Os esports sobreviveram bem ou mal a 2020?
Mesmo que o isolamento social tenha feito com que os torneios enfrentassem novos obstáculos quanto a preparo e readequação, os esports conseguiram, ainda assim, realizar grandes espetáculos em 2020.
Em setembro, a final do 2º split do CBLoL aconteceu no topo de um arranha-céu em São Paulo (SP). O diretor de esports conta que a Riot Games Brasil contratou uma equipe de profissionais da saúde para direcionar o planejamento do evento e realizar testes constantes na equipe presente - que, se em uma final tradicional do torneio seria composta por cerca de 100 pessoas, na decisão deste ano foi formada por apenas 25 pessoas presentes.
A publisher também segue rígidas condutas de segurança e saúde para a realização do Mundial 2020, que acontece em Xangai, na China, desde 25 de setembro. O torneio reúne equipes de cinco regiões diferentes e, para acontecer, todos os jogadores foram mantidos em isolamento durante duas semanas antes do início das disputas, além de constantemente passarem por exames de saúde.
Quando perguntados pelo MGG Brasil sobre como foi competir no Worlds sob as rígidas medidas de saúde, os brasileiros Ygor “Redbert” Freitas e Rodrigo “Tay” Panisa disseram que não sentiram que o isolamento impactou o time. Porém, Onur "Bolulu" Can Demirol, meio da SuperMassive, afirmou que as novas condições adicionaram uma nova camada à disputa.
“Foi bastante diferente, um pouco exaustivo e mentalmente desafiador. Esse tem sido um período difícil para muita gente no mundo inteiro e nos afetou bastante. As duas semanas de quarentena foram… apesar das circunstâncias, a Riot nos providenciou muito conforto, mas passar duas semanas sozinho em um quarto de hotel não é algo divertido. Então, sim, isso afetou nosso trabalho, nossa mente e nossas condições”.
James "Halo" Giacoumakis, meio da Legacy Esports, também concorda que sua equipe teve seu psicológico afetado pelas medidas de segurança, explicando que “elas tem que acontecer, precisamos estar seguros, mas a quarentena definitivamente afeta um pouco a nossa mente.”
O Mundial de League of Legends, de fato, se destaca como o único evento internacional de esports que pôde ser mantido durante a pandemia. Mesmo assim, Carlos Antunes analisa que o setor se manteve muito bem mesmo com a pandemia visto que, no caso do próprio CBLoL, a adaptação ao ambiente online foi rápida e natural.

§ Dados para análise

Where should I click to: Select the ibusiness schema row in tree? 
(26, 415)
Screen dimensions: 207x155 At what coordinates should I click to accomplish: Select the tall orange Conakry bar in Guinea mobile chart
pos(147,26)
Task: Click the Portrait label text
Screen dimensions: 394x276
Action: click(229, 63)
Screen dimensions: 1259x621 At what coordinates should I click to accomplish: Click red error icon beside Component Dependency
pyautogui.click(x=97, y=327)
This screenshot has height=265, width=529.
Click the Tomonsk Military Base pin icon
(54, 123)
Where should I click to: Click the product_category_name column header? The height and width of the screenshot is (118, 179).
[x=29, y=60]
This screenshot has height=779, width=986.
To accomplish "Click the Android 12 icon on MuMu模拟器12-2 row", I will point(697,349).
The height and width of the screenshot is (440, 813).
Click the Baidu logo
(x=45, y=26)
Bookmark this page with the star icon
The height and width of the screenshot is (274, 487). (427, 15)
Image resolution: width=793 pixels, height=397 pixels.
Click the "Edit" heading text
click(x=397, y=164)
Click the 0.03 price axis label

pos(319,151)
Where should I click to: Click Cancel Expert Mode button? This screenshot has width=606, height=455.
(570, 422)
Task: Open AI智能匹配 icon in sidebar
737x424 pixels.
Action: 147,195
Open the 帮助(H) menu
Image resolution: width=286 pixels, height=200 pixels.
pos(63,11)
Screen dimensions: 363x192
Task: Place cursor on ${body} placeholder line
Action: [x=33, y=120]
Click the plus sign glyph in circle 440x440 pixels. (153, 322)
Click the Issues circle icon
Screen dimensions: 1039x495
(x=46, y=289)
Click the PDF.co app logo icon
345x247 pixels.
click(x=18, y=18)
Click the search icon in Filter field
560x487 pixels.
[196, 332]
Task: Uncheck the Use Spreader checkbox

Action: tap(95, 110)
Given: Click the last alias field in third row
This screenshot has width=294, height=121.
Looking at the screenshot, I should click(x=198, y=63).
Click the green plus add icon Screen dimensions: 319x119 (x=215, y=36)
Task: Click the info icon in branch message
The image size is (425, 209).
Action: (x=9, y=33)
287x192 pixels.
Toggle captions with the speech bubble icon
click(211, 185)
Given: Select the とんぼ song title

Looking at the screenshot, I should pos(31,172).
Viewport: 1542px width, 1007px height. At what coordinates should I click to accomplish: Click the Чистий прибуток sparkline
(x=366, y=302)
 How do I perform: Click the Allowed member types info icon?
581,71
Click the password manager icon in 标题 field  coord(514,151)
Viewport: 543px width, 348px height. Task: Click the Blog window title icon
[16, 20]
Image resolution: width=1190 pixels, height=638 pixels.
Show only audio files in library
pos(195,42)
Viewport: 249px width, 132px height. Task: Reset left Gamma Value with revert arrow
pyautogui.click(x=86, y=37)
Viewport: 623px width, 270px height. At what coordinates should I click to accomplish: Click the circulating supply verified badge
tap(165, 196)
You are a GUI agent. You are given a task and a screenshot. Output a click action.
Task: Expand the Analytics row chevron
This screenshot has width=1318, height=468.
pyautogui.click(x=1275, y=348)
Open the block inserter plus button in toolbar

§ Problema
Você pode transcrever, sem nenhuma alteração, o trecho do texto sobre os esports em 2020 que começa em "Em setembro, a" e segue até "exames de saúde."?

§ Resposta
Em setembro, a final do 2º split do CBLoL aconteceu no topo de um arranha-céu em São Paulo (SP). O diretor de esports conta que a Riot Games Brasil contratou uma equipe de profissionais da saúde para direcionar o planejamento do evento e realizar testes constantes na equipe presente - que, se em uma final tradicional do torneio seria composta por cerca de 100 pessoas, na decisão deste ano foi formada por apenas 25 pessoas presentes.
A publisher também segue rígidas condutas de segurança e saúde para a realização do Mundial 2020, que acontece em Xangai, na China, desde 25 de setembro. O torneio reúne equipes de cinco regiões diferentes e, para acontecer, todos os jogadores foram mantidos em isolamento durante duas semanas antes do início das disputas, além de constantemente passarem por exames de saúde.